The University of Bristol is an internationally renowned centre of teaching and research excellence. The collaborative research that the University undertakes with the regional and international community both informs and stimulates our teaching, as well as contributing to the economy of the South West, the UK and globally.
The Bristol region has one of Europe's largest concentrations of high technology in communications, digital media, computer games and related industries. Researchers at the University of Bristol have close relationships with many of these organisations via collaborative projects, staff secondments and visiting industrial staff.
In order to effortlessly achieve a highly dynamic exchange of information, ideas and data, research teams at the University need a high-profile reliable internet connection with our partners. BMEX has been providing exactly that: a transparent and robust high-bandwidth internet connection with the local IT industries, media centres, SMEs and media production businesses.
Direct access to digital content, fast delivery of gigabytes of data, or swift retrieval of information from large distributed databases, are an essential requirement for conducting our experiments. Our research groups that deal with such an enormous amount of data - Computer Vision, Computer Graphics, Machine Learning and Wearable Computing – find this resource irreplaceable.

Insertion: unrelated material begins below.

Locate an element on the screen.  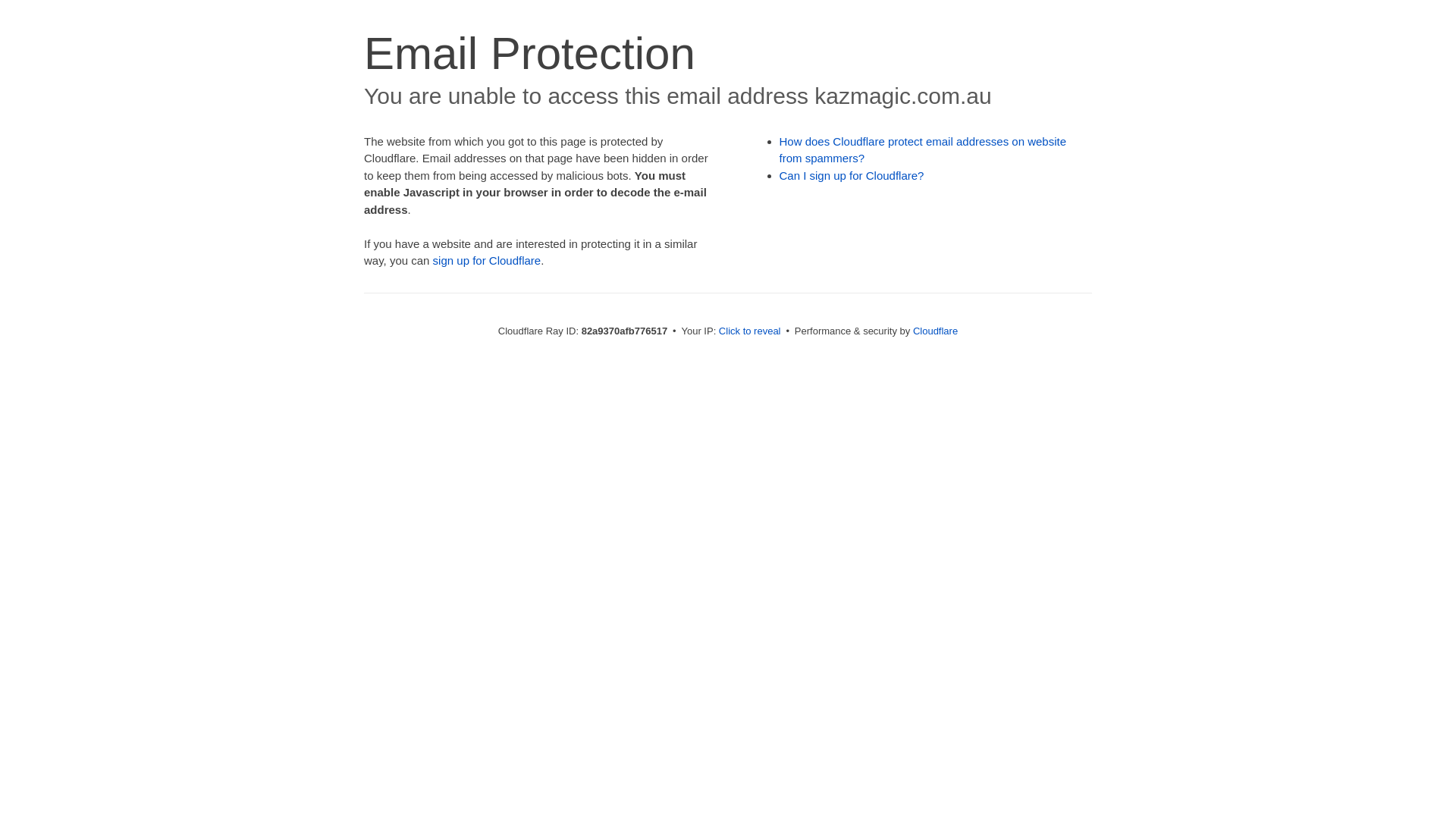
'Click to reveal' is located at coordinates (749, 330). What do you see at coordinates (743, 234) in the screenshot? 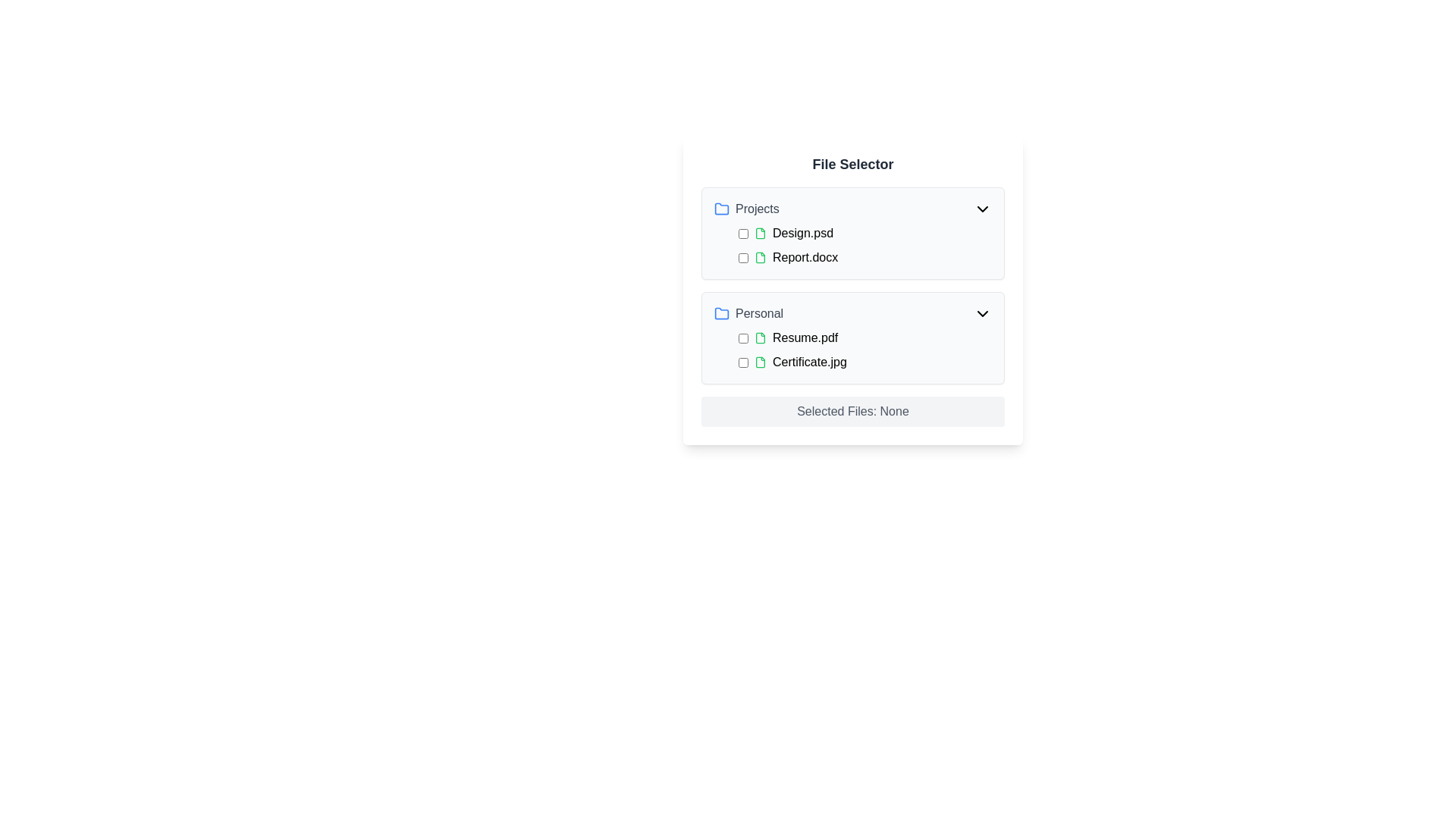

The ICBR project focuses on the management and intelligent content-based retrieval of multimedia, and handles 12000 hours of digitised broadcast-quality video and audio. One of the project’s industrial partners is Granada Media, who are based on Whiteladies Road in Bristol. They host a number of media storage clusters, streaming servers, and metadata databases. These resources are connected to the University Computer Science Department’s cluster of processing servers and workstations via a 100Mbit connection.
In order to access this repository, researchers at University of Bristol preview the content by streaming multiple 1Mbit QuickTime streams. They are able to download content in DV format, as well as to access this enormous video data repository directly from their workstations as mapped network drives. One DV video is approximately 20 gigabytes, which if streamed requires 30Mbps of bandwidth. In addition, the database stores both technical and semantic descriptions of the available content, and researchers are able to query and populate the database from the University through the BMEX connection.
Our vision of the future in multi-media is in distributed processing and storage of terabytes of networked data. BMEX has already proved to be a vital service for research in this area, and we anticipate that networks of this kind will become part of standard infrastructure in the media and research worlds for some time to come.